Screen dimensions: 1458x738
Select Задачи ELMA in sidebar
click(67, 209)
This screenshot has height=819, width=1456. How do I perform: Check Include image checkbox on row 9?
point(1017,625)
|---|
* What to work on:
With the line containing "This screenshot has" as the first and the final line of the records as the last, copy that span exactly and nothing more.

* Your solution:
This screenshot has height=819, width=1456. How do I perform: Check Include image checkbox on row 9?
point(1017,625)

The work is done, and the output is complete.